Montezuma Cruz
CRUZ DAS ALMAS, BA – Zero trigo e acabou. As pessoas têm que compreender as diversas utilizações da mandioca, essa fonte de proteína para os pobres muito estudada pela Embrapa. O dono desse raciocínio é o engenheiro agrônomo Joselito da Silva Mota, que vem conseguindo adeptos nas suas palestras – verdadeira pregação e aula de história – pelo País e até na Europa, graças às pesquisas feitas na Embrapa Mandiocultura e Fruticultura Tropical, neste município do Recôncavo Baiano. Aula de história, porque Mota tira do fundo do baú algo que muitos brasileiros desconhecem: tivemos uma "Constituição da Mandioca", o primeiro projeto constitucional votado em 1823.

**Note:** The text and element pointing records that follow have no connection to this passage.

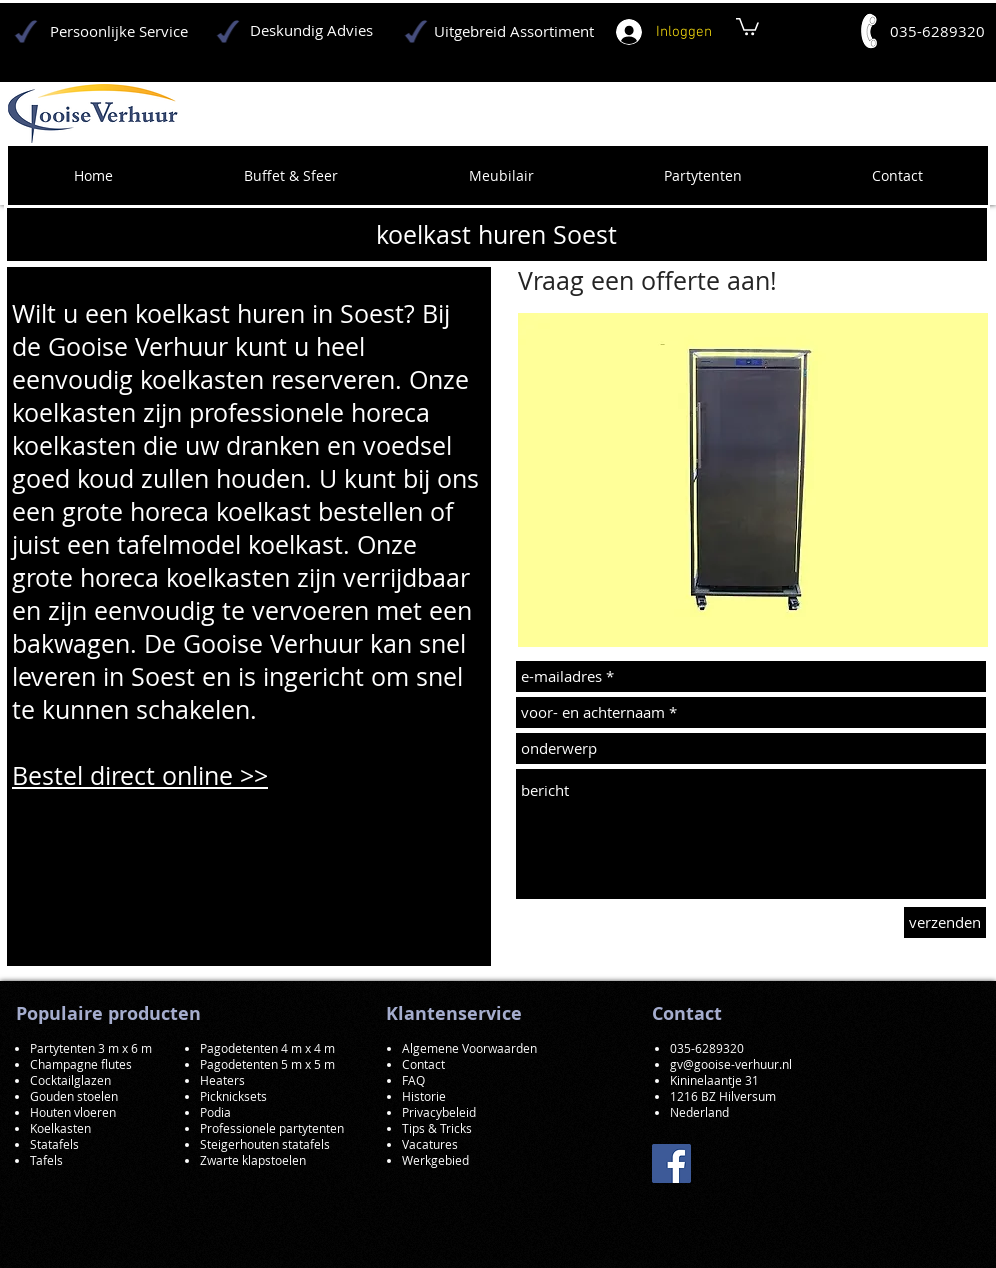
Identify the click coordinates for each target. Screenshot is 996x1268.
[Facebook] (671, 1163)
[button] (753, 480)
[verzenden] (945, 922)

Não apenas a Amazônia, mas o Brasil precisa resgatar a mandioca. A manifestação foi ouvida pela comitiva do deputado Fernando Melo (PT-AC), durante visita ao laboratório do Centro de Tecnologia em Mandioca, onde se aprende em português, francês e inglês, a fabricação de beijus coloridos e da pizzaioca, a pizza de mandioca. Mota defende a criação de um departamento específico para ela no Ministério da Agricultura. Por enquanto, funciona no ministério a Câmara Setorial da Mandioca. Mesmo fazendo parte da reduzida equipe de 75 pesquisadores do setor, dos quais, apenas 15 se dedicam à cultura, e destes, só dez em tempo integral. "Aqui a gente chuta, defende, ataca, cabeceia e faz gol", resume ele.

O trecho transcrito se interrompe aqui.